The man who was to make the greatest contribution to the international stature of the Hall Institute, from that time until he retired in 1965, was Macfarlane Burnet. Returning to Melbourne in 1927, he concentrated on bacteriophage studies, making seminal discoveries in lysogeny and bacterial genetics. (4) However, in January 1928 there was a disaster in the country town of Bundaberg, in Queensland, when 18 of 21 children who had received injections of a toxin-antitoxin mixture became ill within the next twelve hours and 12 died. Kellaway was appointed Chairman of a Royal Commission to investigate the fatalities, and Burnet was given responsibility for the laboratory investigations. Having shown that Staphylococcus aureus could be isolated from the fluid in the bottle and lesions of survivors, Burnet commenced a study of staphylococcal alpha toxin and on staphylococcal bacteriophages. This event was significant in the history of the Hall Institute for two reasons. Firstly, the effective work of Kellaway and his staff on a matter of great public interest impressed the name of the Walter and Eliza Hall Institute and the significance of medical research on the Australian public. Secondly, almost as an aside to his study of the staphylococcal toxin, Burnet made observations of the antibody response of rabbits to injections of the toxoid. He observed the small and slow response to the first injection and the immediate and rapid rise in the antitoxin level after the second injection. He interpreted this as indicating that something was duplicating itself every twelve hours or so to produce the antibody. His paper on these results and their implications was rejected by the British journal to which it had been sent, and this, his first rejection, stimulated him to collect further information on the production of antibodies and publish all this data in an un-refereed Hall Institute monograph, The Production of Antibodies.(5) Data on the primary and secondary responses also figure prominently in the second edition; for Burnet this was overwhelming evidence that the then fashionable "instructive" hypothesis of antibody production could not be correct. It was in this second edition that he made theoretical observations on immunological tolerance for which he was to share the Nobel Prize with Peter Medawar in 1960.

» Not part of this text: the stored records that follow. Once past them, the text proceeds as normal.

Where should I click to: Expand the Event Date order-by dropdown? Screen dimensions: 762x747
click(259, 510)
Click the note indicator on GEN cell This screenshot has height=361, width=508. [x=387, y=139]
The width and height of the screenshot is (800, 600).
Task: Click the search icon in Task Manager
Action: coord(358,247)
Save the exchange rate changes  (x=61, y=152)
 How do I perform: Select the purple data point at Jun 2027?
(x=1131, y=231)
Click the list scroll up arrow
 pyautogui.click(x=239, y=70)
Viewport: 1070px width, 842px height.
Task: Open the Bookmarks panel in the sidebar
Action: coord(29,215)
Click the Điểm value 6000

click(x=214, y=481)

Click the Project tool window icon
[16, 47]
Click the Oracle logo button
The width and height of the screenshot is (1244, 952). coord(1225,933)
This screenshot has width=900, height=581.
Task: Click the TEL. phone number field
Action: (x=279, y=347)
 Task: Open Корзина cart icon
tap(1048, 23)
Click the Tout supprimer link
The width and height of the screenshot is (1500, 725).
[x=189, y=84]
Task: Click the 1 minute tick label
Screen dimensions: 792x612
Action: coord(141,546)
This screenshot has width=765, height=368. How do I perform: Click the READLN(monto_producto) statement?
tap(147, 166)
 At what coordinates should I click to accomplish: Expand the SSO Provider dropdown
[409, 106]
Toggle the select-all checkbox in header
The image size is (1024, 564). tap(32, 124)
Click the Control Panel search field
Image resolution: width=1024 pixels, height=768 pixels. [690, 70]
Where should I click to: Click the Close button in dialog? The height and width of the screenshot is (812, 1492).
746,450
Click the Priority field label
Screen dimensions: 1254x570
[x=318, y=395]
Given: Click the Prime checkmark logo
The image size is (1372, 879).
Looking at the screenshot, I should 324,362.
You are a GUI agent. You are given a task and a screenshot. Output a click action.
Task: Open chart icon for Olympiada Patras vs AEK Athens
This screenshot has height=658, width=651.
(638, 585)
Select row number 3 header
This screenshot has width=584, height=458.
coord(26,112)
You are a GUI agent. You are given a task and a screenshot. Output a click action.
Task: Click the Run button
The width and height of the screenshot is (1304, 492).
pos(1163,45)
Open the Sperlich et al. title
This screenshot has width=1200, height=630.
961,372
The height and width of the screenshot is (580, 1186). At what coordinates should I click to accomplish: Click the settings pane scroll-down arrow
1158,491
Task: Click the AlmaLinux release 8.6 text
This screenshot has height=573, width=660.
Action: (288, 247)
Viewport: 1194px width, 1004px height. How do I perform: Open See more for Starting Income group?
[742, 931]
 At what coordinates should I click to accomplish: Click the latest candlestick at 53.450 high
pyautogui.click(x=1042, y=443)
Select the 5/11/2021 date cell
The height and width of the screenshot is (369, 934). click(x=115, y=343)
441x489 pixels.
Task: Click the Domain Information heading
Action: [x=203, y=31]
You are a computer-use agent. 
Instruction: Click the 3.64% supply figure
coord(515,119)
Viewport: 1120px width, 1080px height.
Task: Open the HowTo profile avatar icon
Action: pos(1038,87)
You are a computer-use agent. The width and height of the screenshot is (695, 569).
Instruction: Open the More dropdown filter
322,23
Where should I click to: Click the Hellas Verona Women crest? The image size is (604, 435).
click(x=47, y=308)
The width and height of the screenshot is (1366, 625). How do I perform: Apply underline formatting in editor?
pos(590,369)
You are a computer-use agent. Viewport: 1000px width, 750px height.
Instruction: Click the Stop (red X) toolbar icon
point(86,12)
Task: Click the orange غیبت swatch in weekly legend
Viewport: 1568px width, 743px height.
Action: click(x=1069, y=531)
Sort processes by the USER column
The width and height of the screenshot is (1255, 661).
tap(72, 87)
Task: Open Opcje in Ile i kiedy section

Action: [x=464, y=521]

Throughout his life Burnet felt a strong obligation to respond to local outbreaks of infectious diseases, especially if a viral etiology was suspected. In the 1920s and 1930s poliomyelitis epidemics were a recurring problem in Melbourne, and in 1931 Burnet isolated a strain of poliovirus from a case which he showed was serologically unrelated to the Flexner strain; this was the first indication that there was more than one serotype of poliovirus. He returned to the study of polioviruses in 1939, following a very severe outbreak of poliomyelitis in Australia. His major contributions then were to show that cynomolgus monkeys could be infected orally and that poliovirus could be recovered from pharyngeal tissue and the mesenteric lymph nodes. He also carried out one of his very few experiments using tissue culture, demonstrating that poliovirus would multiply in cultured human foetal intestinal and buccal tissues.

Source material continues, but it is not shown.